The challenges posed by Big Data to human and social behavior (Schroeder, 2014) are no less significant to the impact of Big Data on learning. Cohen, Dolan, Dunlap, Hellerstein, & Welton (2009) propose a road map for “more conservative organizations” (p. 1492) to overcome their reservations and/or inability to handle Big Data and adopt a practical approach to the complexity of Big Data. Two Chinese researchers assert deep learning as the “set of machine learning techniques that learn multiple levels of representation in deep architectures (Chen & Lin, 2014, p. 515). Deep learning requires “new ways of thinking and transformative solutions (Chen & Lin, 2014, p. 523). Another pair of researchers from China present a broad overview of the various societal, business and administrative applications of Big Data, including a detailed account and definitions of the processes and tools accompanying Big Data analytics. The American counterparts of these Chinese researchers are of the same opinion when it comes to “think about the core principles and concepts that underline the techniques, and also the systematic thinking” (Provost and Fawcett, 2013, p. 58). De Mauro, Greco, and Grimaldi (2016), similarly to Provost and Fawcett (2013) draw attention to the urgent necessity to train new types of specialists to work with such data. As early as 2012, Davenport and Patil (2012), as cited in Mauro et al (2016), envisioned hybrid specialists able to manage both technological knowledge and academic research. Similarly, Provost and Fawcett (2013) mention the efforts of “academic institutions scrambling to put together programs to train data scientists” (p. 51). Further, Asomoah, Sharda, Zadeh & Kalgotra (2017) share a specific plan on the design and delivery of a big data analytics course. At the same time, librarians working with data acknowledge the shortcomings in the profession, since librarians “are practitioners first and generally do not view usability as a primary job responsibility, usually lack the depth of research skills needed to carry out a fully valid” data-based research (Emanuel, 2013, p. 207).

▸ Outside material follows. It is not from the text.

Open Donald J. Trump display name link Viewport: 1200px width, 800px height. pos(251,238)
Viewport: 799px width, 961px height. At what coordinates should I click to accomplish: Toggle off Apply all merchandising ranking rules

Borgman (2015) devotes an entire book to data and scholarly research and goes beyond the already well-established facts regarding the importance of Big Data, the implications of Big Data and the technical, societal, and educational impact and complications posed by Big Data. Borgman elucidates the importance of knowledge infrastructure and the necessity to understand the importance and complexity of building such infrastructure, in order to be able to take advantage of Big Data. In a similar fashion, a team of Chinese scholars draws attention to the complexity of data mining and Big Data and the necessity to approach the issue in an organized fashion (Wu, Xhu, Wu, Ding, 2014).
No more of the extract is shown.